Donor-advised funds (DAFs) allow a donor to make a charitable contribution to the fund and then direct the institution holding the fund to disperse funds to qualifying nonprofits at a later date. But what happens to the funds after the death of the donor? David Torre, a wealth strategist and adjunct instructor with the Edyth Bush Institute for Philanthropy & Nonprofit Leadership at Rollins College, has written about this issue: Donor-advised funds: Planning for the exit. He explains why it’s important and how donors can find out about their options:
“Succession is a piece of the DAF conversation that is often skipped over. It’s treated as an afterthought, but it could be pretty important when the time comes — just as succession for the family business is important, or for who is going to administer a trust. People are putting big dollars in DAFs, funding them in life and at death. It pays to take a little thought to button that side of it up.
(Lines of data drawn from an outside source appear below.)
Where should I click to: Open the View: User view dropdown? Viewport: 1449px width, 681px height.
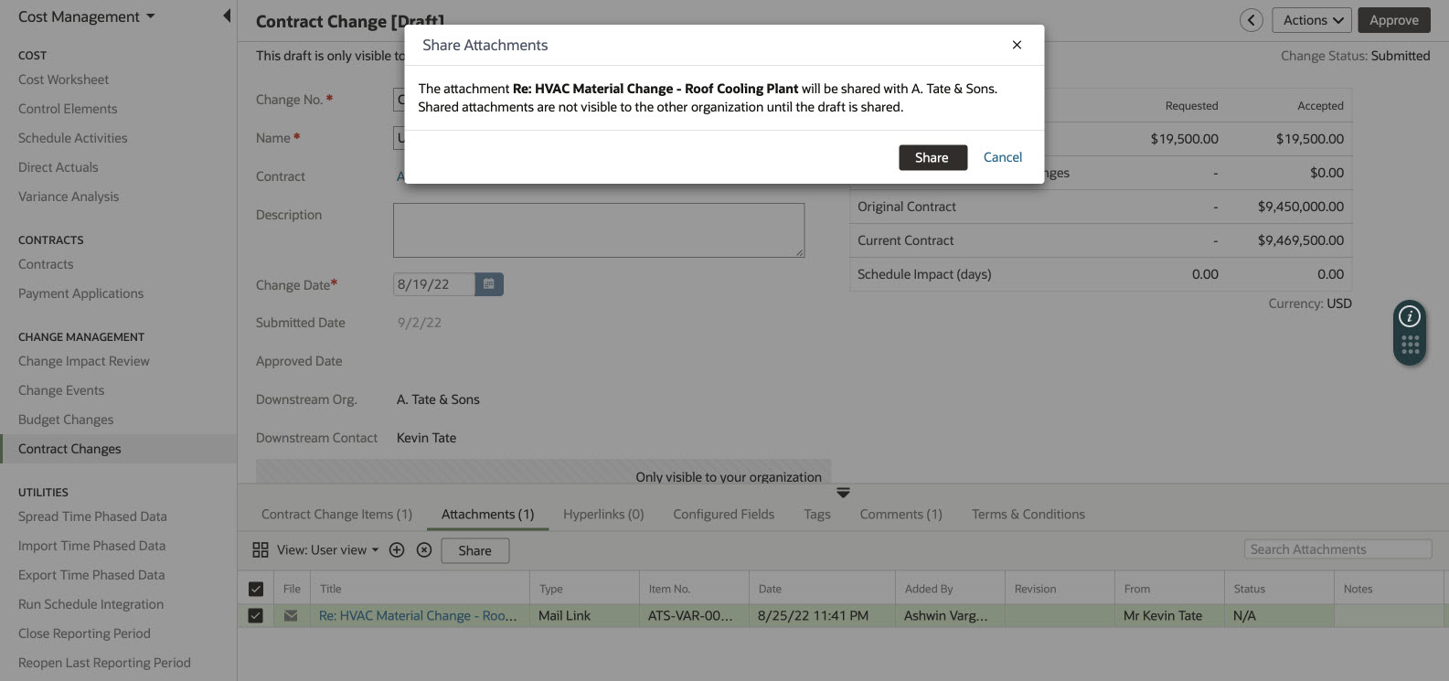coord(327,550)
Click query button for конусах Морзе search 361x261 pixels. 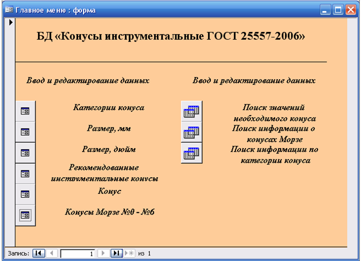191,132
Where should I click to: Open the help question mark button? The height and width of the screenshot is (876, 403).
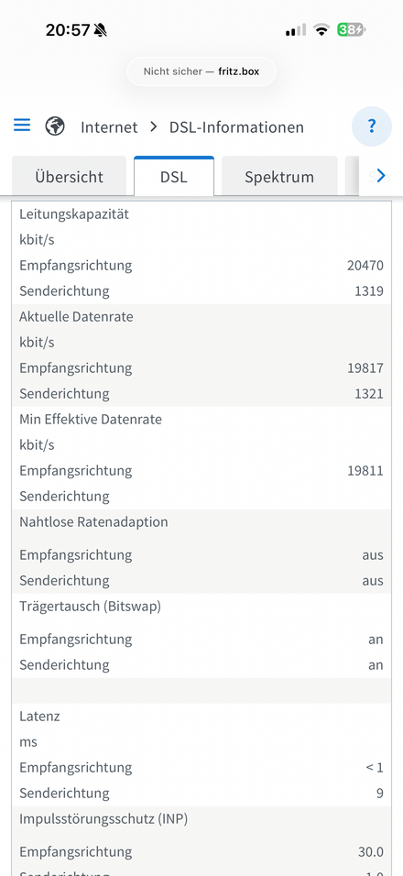coord(372,126)
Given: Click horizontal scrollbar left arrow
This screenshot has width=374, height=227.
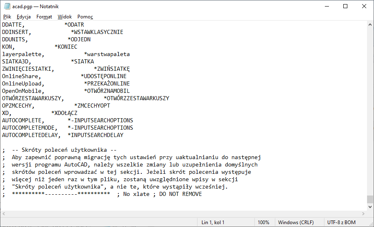Looking at the screenshot, I should pyautogui.click(x=4, y=214).
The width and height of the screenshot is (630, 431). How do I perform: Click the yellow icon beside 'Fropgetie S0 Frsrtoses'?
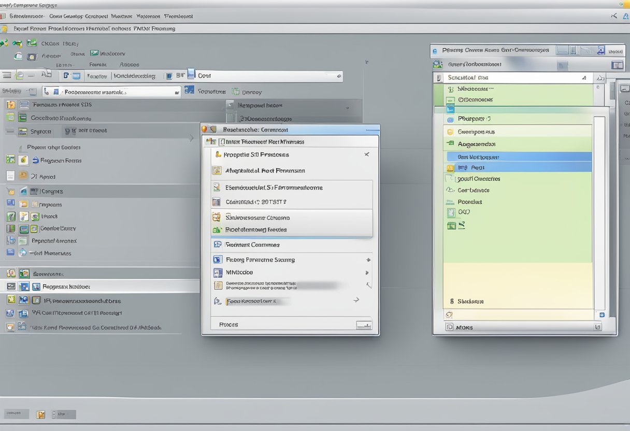pos(218,154)
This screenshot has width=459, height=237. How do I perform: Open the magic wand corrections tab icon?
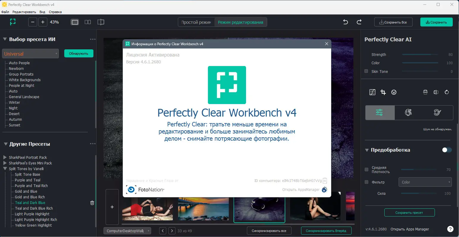pos(408,112)
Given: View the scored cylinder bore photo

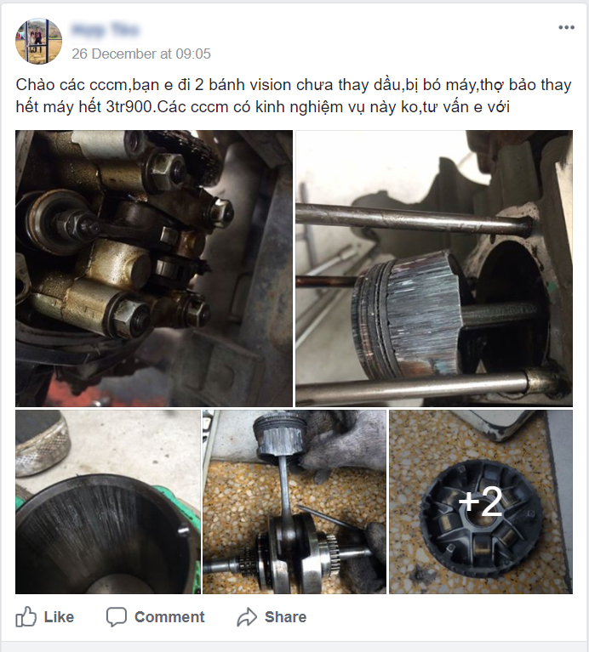Looking at the screenshot, I should pyautogui.click(x=108, y=502).
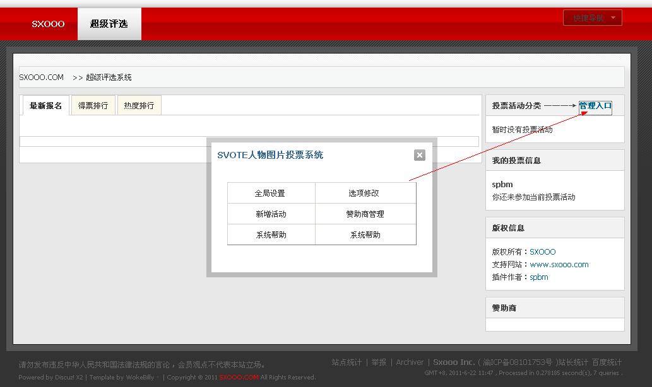This screenshot has height=387, width=652.
Task: Open the 超级评选 navigation item
Action: click(x=109, y=23)
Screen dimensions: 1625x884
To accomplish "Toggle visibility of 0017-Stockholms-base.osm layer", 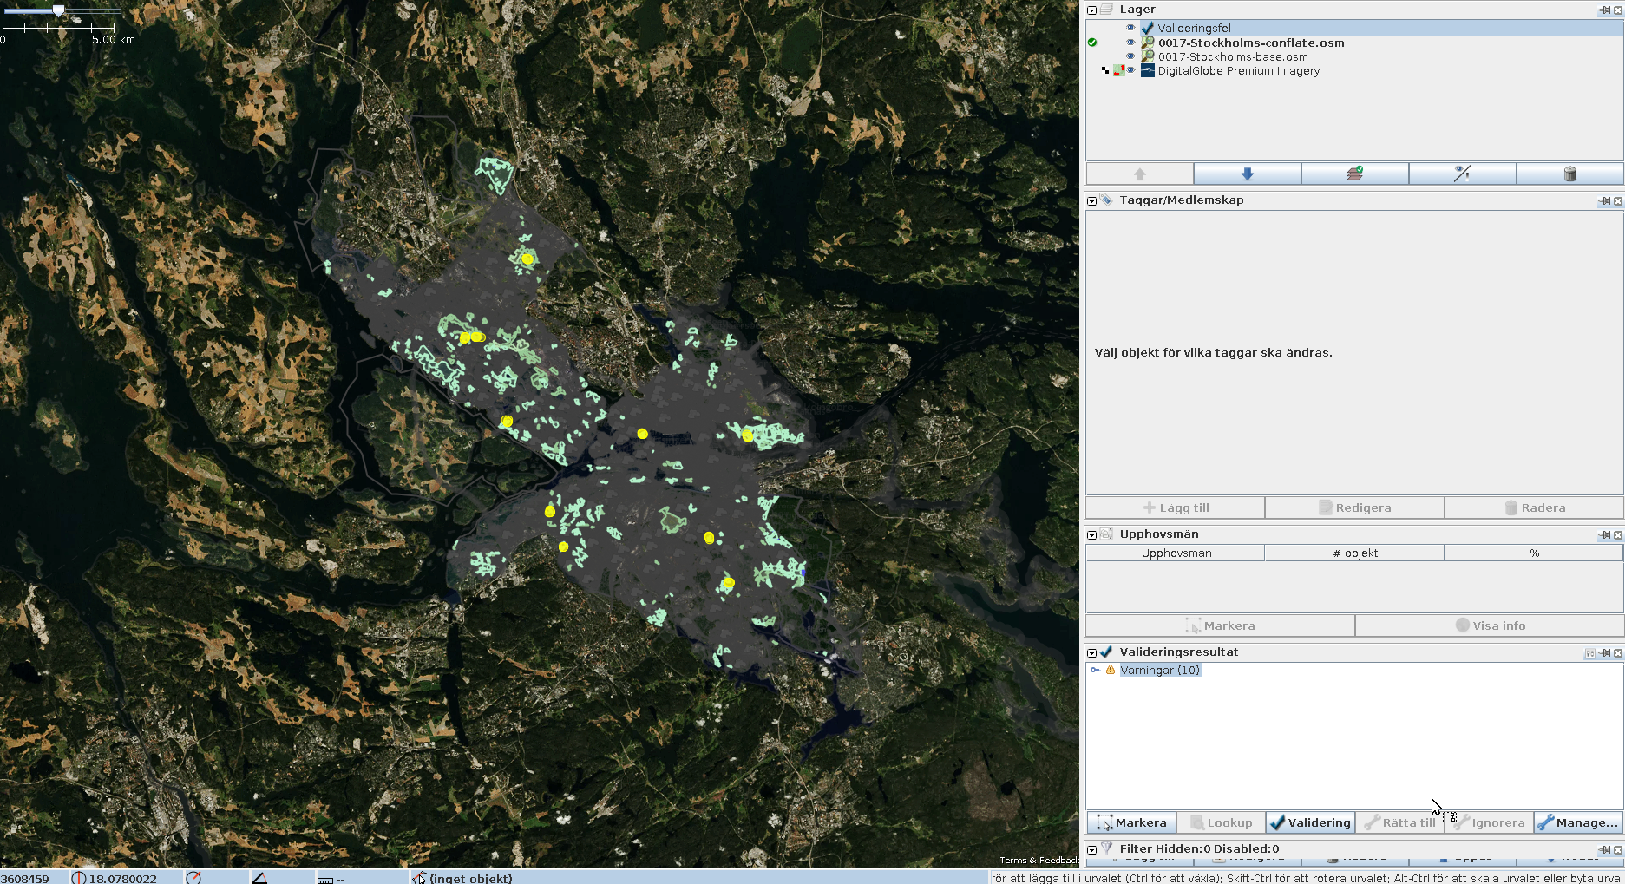I will 1130,56.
“The creator of a donor-advised fund can select what they want to have happen when they’re not around anymore. Most people pick another human being to recommend grants, such as a spouse or child, but that’s not the only option. The options vary by provider, but there are more creative options out there than you might have realized.
“The DAF vehicle, by law, has no minimum grantmaking activity requirements. But, when you go to a DAF sponsor, they have their own internal policies. They might say that you must send out at least $250 every two calendar years, for example, and if you don’t and they don’t hear from you, it might trigger the succession option on file. If there is no succession option on file, then the default is usually that it goes to the control of the sponsor. There are other options, but DAF creators need to take a look at their succession plans.”